Assignment: Scan the entries for lines with the word "will" and copy those lines.

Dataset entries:
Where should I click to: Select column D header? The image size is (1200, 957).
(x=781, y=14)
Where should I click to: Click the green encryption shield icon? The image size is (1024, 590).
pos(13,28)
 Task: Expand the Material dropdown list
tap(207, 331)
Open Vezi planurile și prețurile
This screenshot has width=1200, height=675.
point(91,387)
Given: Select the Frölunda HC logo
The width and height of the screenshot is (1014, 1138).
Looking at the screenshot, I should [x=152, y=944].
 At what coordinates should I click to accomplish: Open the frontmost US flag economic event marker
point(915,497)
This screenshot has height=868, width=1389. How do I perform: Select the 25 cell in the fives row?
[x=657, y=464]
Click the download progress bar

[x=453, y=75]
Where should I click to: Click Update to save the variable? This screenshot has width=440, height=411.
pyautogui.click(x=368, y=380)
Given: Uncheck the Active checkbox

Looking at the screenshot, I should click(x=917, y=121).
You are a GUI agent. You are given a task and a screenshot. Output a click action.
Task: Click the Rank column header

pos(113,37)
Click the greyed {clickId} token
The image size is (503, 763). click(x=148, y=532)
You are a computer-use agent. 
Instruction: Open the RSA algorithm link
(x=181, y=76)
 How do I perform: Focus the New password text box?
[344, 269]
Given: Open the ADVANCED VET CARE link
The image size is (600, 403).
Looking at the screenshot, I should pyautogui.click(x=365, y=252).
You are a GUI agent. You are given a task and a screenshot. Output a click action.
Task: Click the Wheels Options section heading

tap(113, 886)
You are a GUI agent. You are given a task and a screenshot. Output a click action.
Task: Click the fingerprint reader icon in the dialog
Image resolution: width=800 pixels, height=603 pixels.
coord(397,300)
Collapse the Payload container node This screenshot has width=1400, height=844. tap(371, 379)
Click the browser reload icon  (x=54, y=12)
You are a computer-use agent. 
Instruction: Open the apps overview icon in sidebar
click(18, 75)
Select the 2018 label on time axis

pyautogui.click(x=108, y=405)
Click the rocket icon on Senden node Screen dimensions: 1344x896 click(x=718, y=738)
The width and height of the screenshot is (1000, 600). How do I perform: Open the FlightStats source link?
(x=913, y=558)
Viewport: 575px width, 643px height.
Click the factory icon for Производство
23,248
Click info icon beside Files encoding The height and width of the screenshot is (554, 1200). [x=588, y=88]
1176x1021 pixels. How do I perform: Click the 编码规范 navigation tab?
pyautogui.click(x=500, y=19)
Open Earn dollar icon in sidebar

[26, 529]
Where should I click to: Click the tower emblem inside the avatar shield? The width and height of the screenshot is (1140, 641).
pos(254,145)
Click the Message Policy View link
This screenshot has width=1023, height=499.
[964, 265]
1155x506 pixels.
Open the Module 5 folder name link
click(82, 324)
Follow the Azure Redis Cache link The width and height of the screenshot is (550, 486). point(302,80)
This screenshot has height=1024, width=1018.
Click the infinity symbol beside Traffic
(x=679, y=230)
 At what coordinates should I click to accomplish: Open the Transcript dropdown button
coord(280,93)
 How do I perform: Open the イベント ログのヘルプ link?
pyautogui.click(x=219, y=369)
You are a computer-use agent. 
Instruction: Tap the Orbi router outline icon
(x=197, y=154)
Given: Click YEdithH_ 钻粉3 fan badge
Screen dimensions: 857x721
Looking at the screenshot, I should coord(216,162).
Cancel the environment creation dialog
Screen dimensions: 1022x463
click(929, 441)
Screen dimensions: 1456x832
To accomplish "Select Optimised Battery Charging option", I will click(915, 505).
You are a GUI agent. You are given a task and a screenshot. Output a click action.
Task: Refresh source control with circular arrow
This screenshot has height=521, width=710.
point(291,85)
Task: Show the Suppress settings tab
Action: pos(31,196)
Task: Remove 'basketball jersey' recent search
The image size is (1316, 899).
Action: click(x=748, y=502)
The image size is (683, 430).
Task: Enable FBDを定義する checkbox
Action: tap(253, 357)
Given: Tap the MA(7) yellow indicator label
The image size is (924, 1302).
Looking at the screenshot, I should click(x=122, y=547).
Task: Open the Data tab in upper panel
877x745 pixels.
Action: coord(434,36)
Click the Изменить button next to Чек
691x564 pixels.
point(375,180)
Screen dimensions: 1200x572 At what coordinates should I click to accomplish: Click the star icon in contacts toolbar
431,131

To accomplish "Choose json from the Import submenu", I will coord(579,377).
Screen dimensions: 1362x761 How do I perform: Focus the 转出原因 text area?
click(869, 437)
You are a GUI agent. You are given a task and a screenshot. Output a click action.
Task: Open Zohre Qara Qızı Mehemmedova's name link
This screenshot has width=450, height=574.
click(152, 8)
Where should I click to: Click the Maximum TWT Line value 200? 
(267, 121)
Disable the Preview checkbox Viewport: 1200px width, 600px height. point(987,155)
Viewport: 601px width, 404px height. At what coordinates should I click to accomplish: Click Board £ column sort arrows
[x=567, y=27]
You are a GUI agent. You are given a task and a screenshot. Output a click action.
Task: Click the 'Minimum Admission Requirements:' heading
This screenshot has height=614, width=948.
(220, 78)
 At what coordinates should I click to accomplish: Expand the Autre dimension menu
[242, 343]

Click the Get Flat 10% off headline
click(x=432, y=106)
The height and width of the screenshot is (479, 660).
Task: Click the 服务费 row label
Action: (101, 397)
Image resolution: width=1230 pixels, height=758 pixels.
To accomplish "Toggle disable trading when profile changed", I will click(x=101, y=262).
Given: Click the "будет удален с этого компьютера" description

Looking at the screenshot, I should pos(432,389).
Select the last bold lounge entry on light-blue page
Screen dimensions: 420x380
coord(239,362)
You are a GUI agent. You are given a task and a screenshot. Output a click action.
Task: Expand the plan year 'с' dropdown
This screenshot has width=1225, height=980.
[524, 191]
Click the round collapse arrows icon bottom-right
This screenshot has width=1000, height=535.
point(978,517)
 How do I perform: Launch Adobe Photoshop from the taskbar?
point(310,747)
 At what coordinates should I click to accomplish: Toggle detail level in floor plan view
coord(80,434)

Expected output:
To accomplish "Select Optimised Battery Charging option", I will click(915, 505).
To accomplish "Choose json from the Import submenu", I will coord(579,377).
To accomplish "Toggle disable trading when profile changed", I will click(x=101, y=262).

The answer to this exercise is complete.